BEGIN DATA PROVIDED
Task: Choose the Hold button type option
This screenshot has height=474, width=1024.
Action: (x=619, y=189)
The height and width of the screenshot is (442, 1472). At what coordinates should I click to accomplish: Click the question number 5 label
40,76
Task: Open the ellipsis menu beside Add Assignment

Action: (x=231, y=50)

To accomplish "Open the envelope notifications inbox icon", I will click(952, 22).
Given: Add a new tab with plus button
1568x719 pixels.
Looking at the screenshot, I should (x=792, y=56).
END DATA PROVIDED
BEGIN DATA PROVIDED
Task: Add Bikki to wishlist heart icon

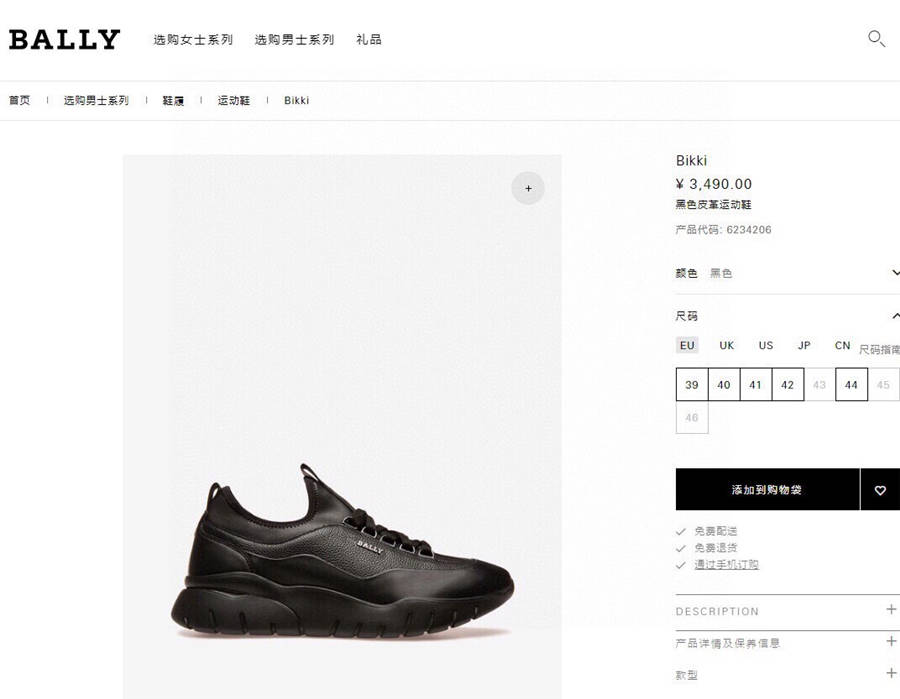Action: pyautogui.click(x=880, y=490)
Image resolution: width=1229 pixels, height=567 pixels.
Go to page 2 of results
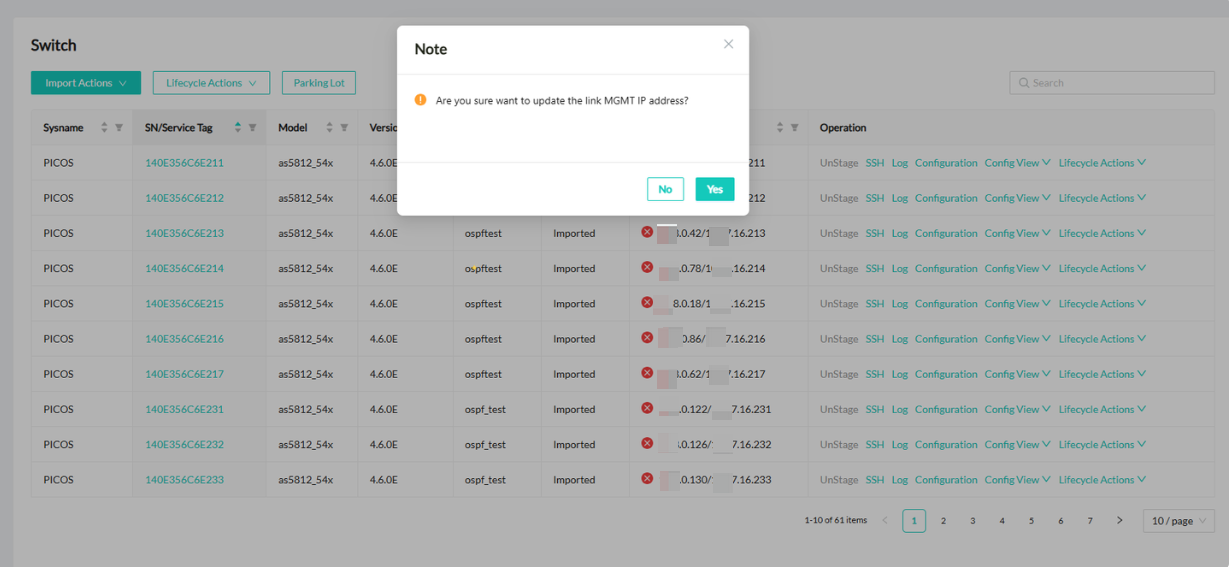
END DATA PROVIDED
(ACTION ITEM) Search the listing above for lines containing "button", and copy them.

(EXERCISE RESPONSE)
Task: Choose the Hold button type option
Given: Add a new tab with plus button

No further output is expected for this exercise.